Security rules since 9/11 keep musicians from returning

While standing in front of the ferry dock on Bainbridge Island, Wash., on Aug. 24, musician Tania Opland reminisces about her years performing on state ferries. (Associated Press)
While standing in front of the ferry dock on Bainbridge Island, Wash., on Aug. 24, musician Tania Opland reminisces about her years performing on state ferries. (Associated Press)

SEATTLE – There is one “must do” for Seattle tourists. The memory almost everyone takes away from the Pacific Northwest is a ferry ride across the wide open waters of Puget Sound. In the days and years before Sept. 11, 2001, that excursion even had its own soundtrack.

Folk musicians and classical quartets performed on board the large boats, playing or busking for tips. Some spent so much time on board they adapted their repertoire to fit the setting, with a preponderance of sea shanties and meandering tales about ship wrecks and pirates.

Today the ferries are mostly quiet, except for the laughter of children, the click of camera shutters and the thrum of the large engines. The day of the Sept. 11 terrorist attacks was the beginning of the end of buskers on the ferries, and recent attempts to bring the musicians back have been stymied by new security rules instituted since that day.

Most musicians stopped playing on the ferries after the terrorist attacks when new rules required everyone to leave the boats and take all their belongings with them each time the ferry stopped at a port, or about once every 35 minutes on average.

Musician Tania Opland started playing on weekend ferry runs between Seattle and Bainbridge Island in the mid-1980s, while taking a break from college. She remembers that being a simpler time, before laptop computers and smartphones, when people had nothing better to do on the ferry than enjoy the view.

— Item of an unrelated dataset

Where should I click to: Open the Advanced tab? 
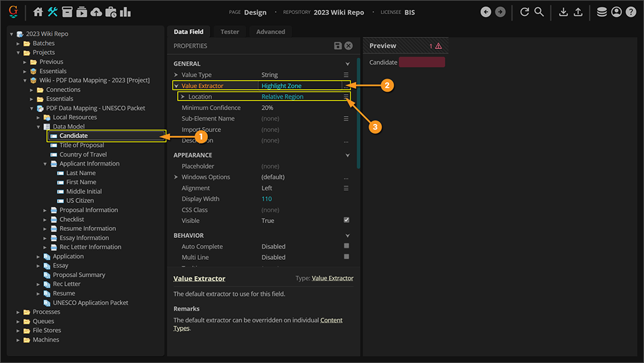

“The music was a real nice diversion that filled up that empty half an hour,” said Opland, who has homes on Bainbridge Island and in Ireland, where her husband was born.

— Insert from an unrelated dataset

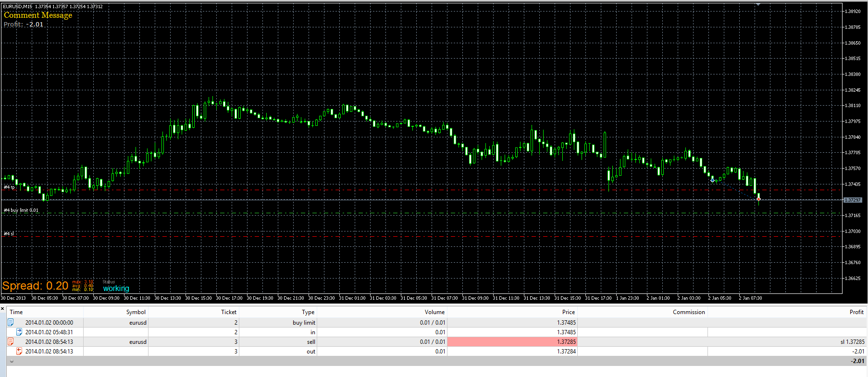868x377 pixels.
Task: Sort by the Volume column header
Action: tap(434, 312)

Now the multi-instrumentalist, who performs folk music around the world but never on the ferries, says everyone brings all their “busyness” with them.

That was evident on a recent sunny afternoon, when at least a third of the people had their eyes glued to a cellphone or computer screen instead of the view.

Years ago, Opland said, music on the ferries was an essential part of the Seattle experience. Some people even checked with her before bringing their out-of-town visitors on a ferry ride to make sure they got on a boat with music, she said.